By Nicolas Bonnal
Everybody yawns: this month we will have elections in France. A feminist is going to win the election in Paris; she has promised to replace by a giant commercial mall the famous avenue Foch. Meanwhile newspapers keep denouncing 'Putin's provocations'.
Within two months we will have European elections. Much ado about nothing: for there is no aggressiveness, rage against the machine and so on. There is just the great ageing fatigue of civilization, which Roman poet Juvenal denounced two millenaries ago! 'A great deal of abstentions is waited for', utters Antoine, my friend of the legendary village of Vezelay who runs a tavern and is only waiting for European pilgrims. Even the national front is unable to catalyze the bad moods of the mob, it has become too a post-modern item full of sound but without fury: all flash and no dash. The confusion created by last year's manifestations - against the marriage for all - has withered away. It was more the result of Facebook networks gathering what was left of the former catholic majority than anything else. We should remember anyway that the Catholics built this matricide Europe with the socialists; they will protect and incense it until the end. The young generation will become technocrat and betray like her elders. Great writer Bernanos already longed for the great awakening of French youth: we were in 1946!
Everybody is sending his children in American colleges and schools of commerce.
I was in Paris last month; still a chilling, dirty and deserted city - Chinese tourists were elsewhere and the bourgeois had been skiing for a week - and I wondered the sadness of French destiny since a pair of centuries. According to Nietzsche, European noblesse of sentiment, taste, and manners, is the work and invention of FRANCE. Elegance has now faded and the employees all eat like tramps in the public gardens. The editors are disappearing and the rich Parisians I met, despite the value of their real estate, seemed starved, ill-shaped, bad-dressed, resigned or stuffed with antidepressants; of course always joking. As we know nothing in Paris is serious, even love. To illustrate his mediocre conception of humanity, Wilder found no better place than Paris.
Everybody of course is against Hollande and it is neither my role nor my wish to attack that crumbling president. The press does it, it is an easy job. Of course Hollande is an Illuminati pawn, a banksters' clerk, of course he is a warmonger and a bad warrior and strategist and of course he is surrounded by sex scandals, being nothing by himself. But now infamous DSK is given favourite by the polls for next presidential election.
The problem is that Hollande perfectly reflects French decrepitude. Since de Gaulle, we had only technocrats, Euro-maniacs, agents of American globalization, adorers of immigration and multiculturalism. The Frenchman today is a manufactured product and can be produced in any form desired. So he will vote for the same system, he will conform, he will adapt himself to the awful conditions of life (living in Paris without a fortune is really hard) he has to face in the post-French agenda of this country. While a young revolutionary, I never kept for a long time my illusions. The French had no more guts, they were summoned to conform, submit and disappear.

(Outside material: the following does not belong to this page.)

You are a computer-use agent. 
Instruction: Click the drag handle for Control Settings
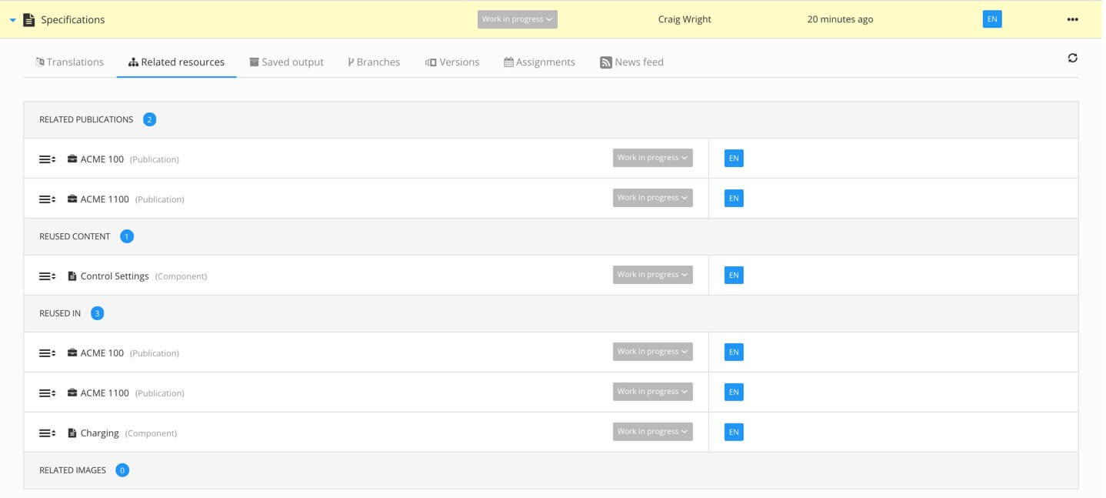47,276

And so they did.
Need an explanation? France was already a bourgeois, old and leftist country at the end of nineteenth century, with an ageing population and a first wave of immigration. The decay was obvious for Flaubert and Maupassant, also for Nietzsche and British observers like Pearson, Lecky or Reed. The first gentleman to have noticed the disappearance of French civilization was Edmund Burke during our failed revolution.
Wrote Edmund Burke at the end of the eighteenth century:
But the age of chivalry is gone. That of sophists, economists and calculators has succeeded; and the glory of Europe is extinguished forever.

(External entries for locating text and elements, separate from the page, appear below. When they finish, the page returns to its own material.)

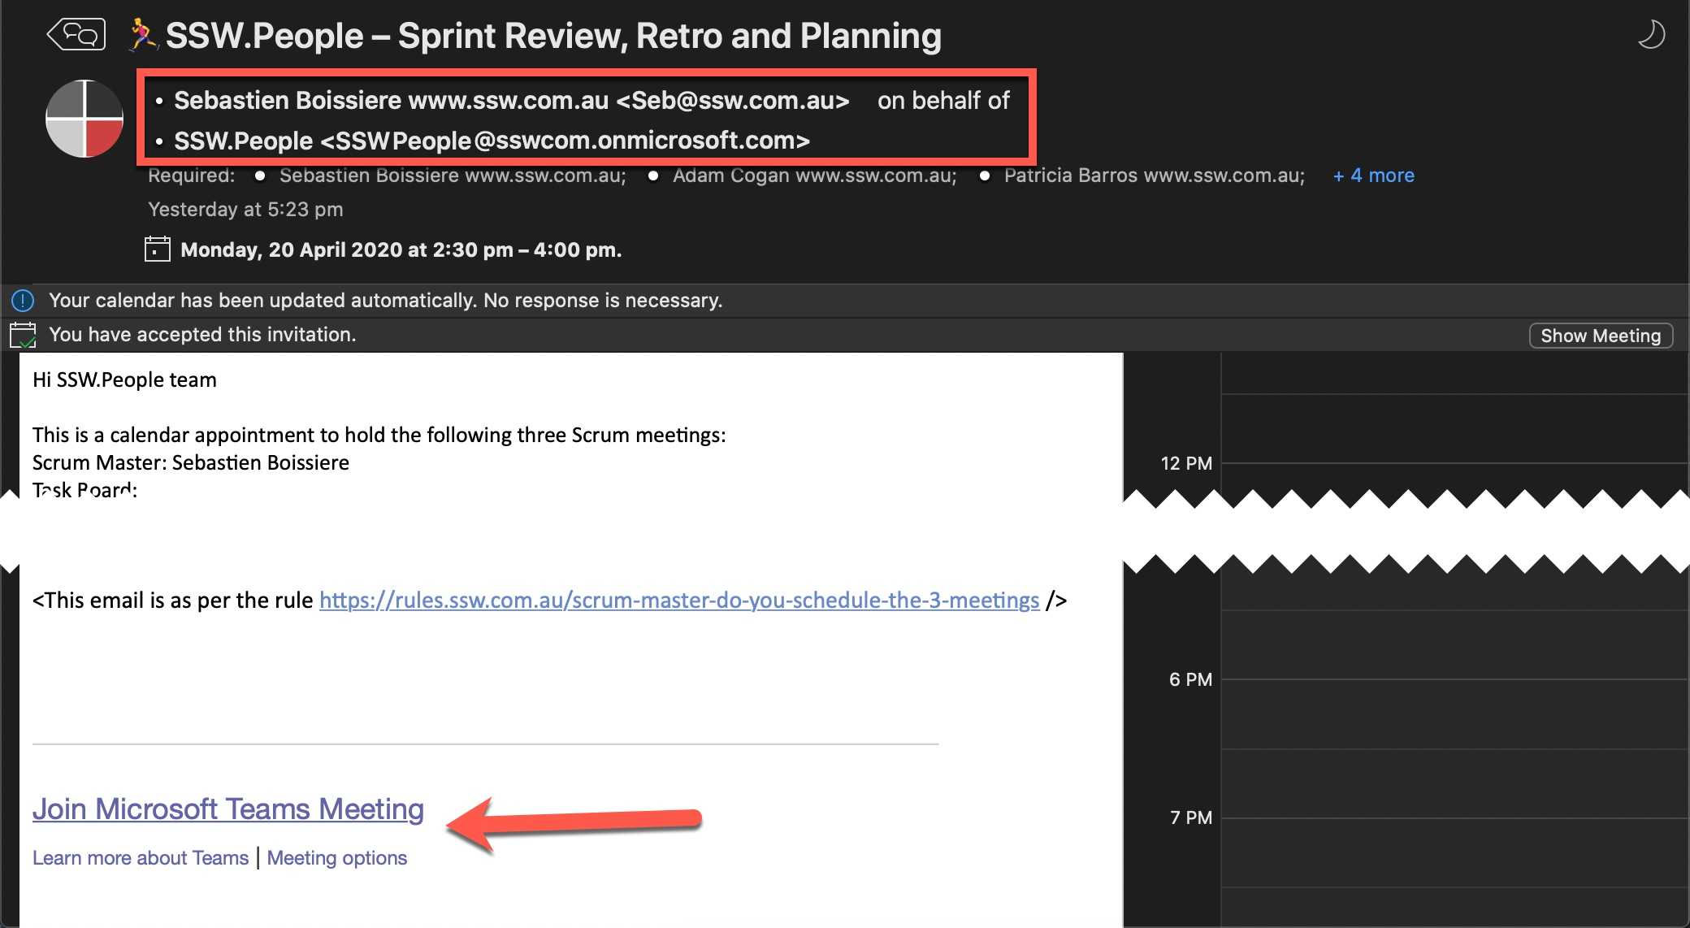Click SSW.People onmicrosoft.com sender address
Screen dimensions: 1690x928
click(x=492, y=141)
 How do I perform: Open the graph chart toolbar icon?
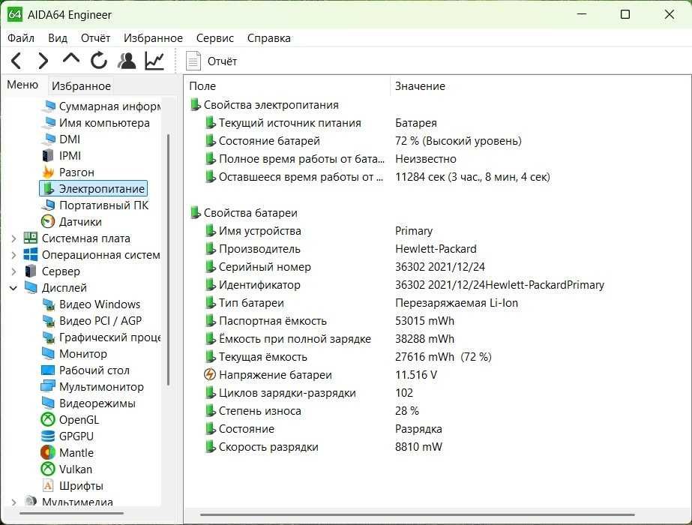tap(154, 61)
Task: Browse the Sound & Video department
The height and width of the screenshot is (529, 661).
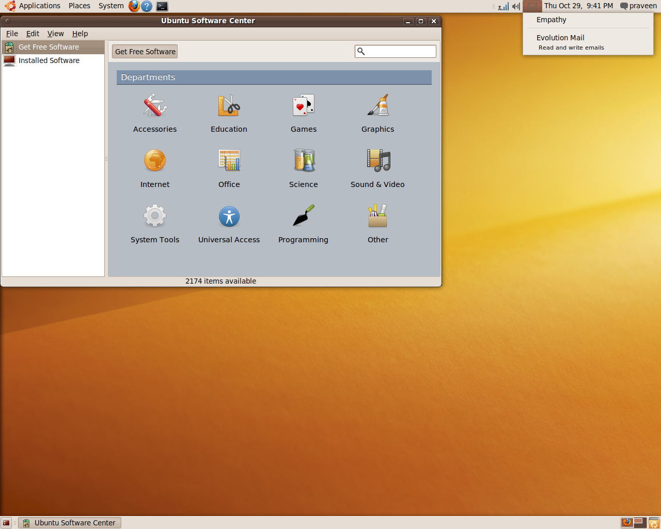Action: [377, 161]
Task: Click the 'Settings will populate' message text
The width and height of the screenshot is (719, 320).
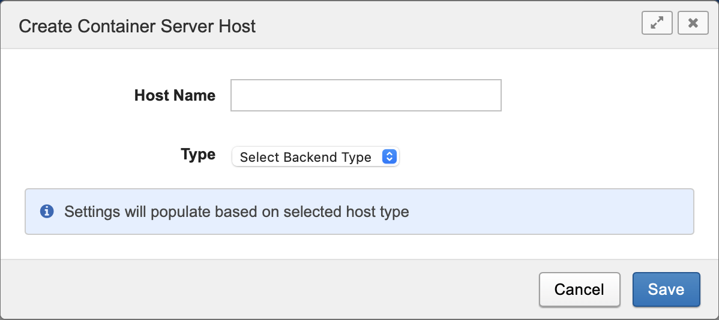Action: pos(236,212)
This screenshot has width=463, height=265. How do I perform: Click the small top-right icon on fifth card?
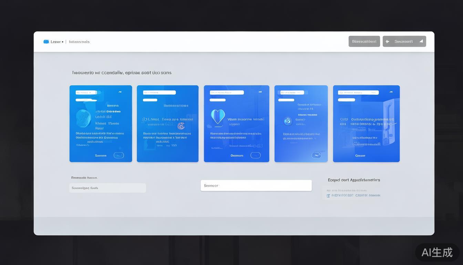tap(391, 92)
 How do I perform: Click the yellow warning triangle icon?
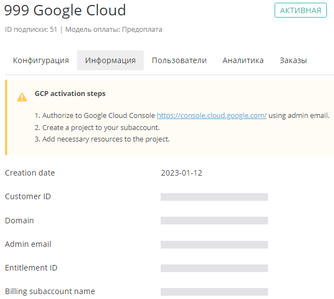click(x=22, y=97)
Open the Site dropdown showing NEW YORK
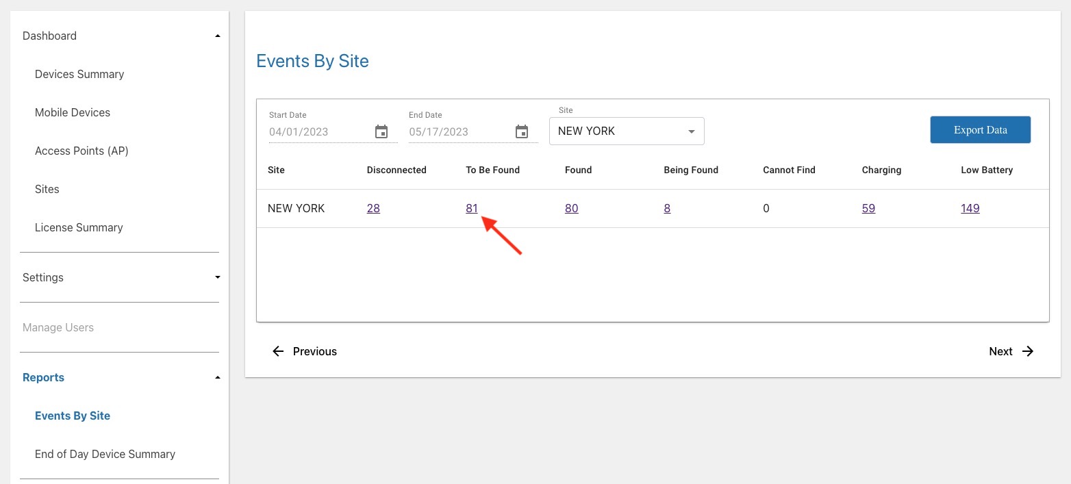Screen dimensions: 1071x484 [627, 131]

Reed, another British observer, remarked after the disaster of Suez (France was run by socialist pawns, as ridiculous and distracted as Hollande and his staff today):
France had no more to lose, unhappily, than the lady in the soldiers' song who "lost her name again": France was left by its revolution the land of the recurrent fiasco, ever unable to rise out of the spiritual despondency where it lay. During 160 years it tried every form of government conceivable by man and found reinvigoration and new confidence in none.
Land of the recurrent fiasco: this is indeed a good term for France. But this would be quite a term to qualify America or the Euroland ruled by wars, debts and the caprices of almighty string-pullers.
All this was anyway predicted and thus described by the greatest poet of humanity a few centuries ago. As laments Shakespeare's Joan of Arc in these beautiful verses:
Glory is like a circle in the water,
Which never ceases to enlarge itself
Till by broad spreading it disperses to nought.